Schembechler insinuates that Frieder deserted or even betrayed his basketball players. Michigan has those basketball players because Frieder is the kind of guy who goes recruiting night and day, day and night, until these kids see more of him than they do of their relatives.

The least Schembechler might have done is consider the players’ feelings. He should have asked them if they felt seduced and abandoned. He would have gotten responses like the one from Loy Vaught, who said that Frieder did not get a fair shake.

Contrary to public opinion, college basketball players can think. And most of them know that Frieder was not exactly slapping them across the face by leaving for what he believed to be a better job. They respected the right of an individual to choose a new life for himself--geographically, economically, whatever.

If you follow Schembechler’s reasoning, Frieder should have risked losing a position that appealed greatly to him by demanding that his new employers make their decision when he wanted it made.

See, that’s how Schembechler thinks, because this is a man to whom no one ever talks back. Schembechler is a professional bully.
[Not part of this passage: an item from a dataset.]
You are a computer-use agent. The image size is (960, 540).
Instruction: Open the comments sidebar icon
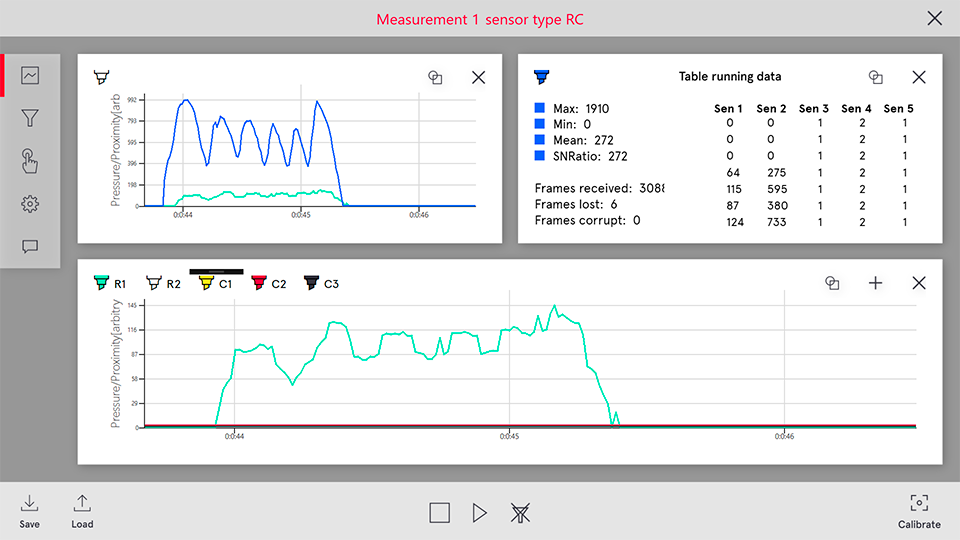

Nobody can tell him what to do, and everybody must do what he says. He is entrenched. He is popular on campus and off--as popular as Frieder was not--because being victorious on the field makes him appear both formidable and indispensable.

Our favorite Schembechler-related moment occurred after the coach had ordered his football players to stop talking to the press. One day, running back Butch Woolfolk granted an interview but first was asked if it might get him into trouble.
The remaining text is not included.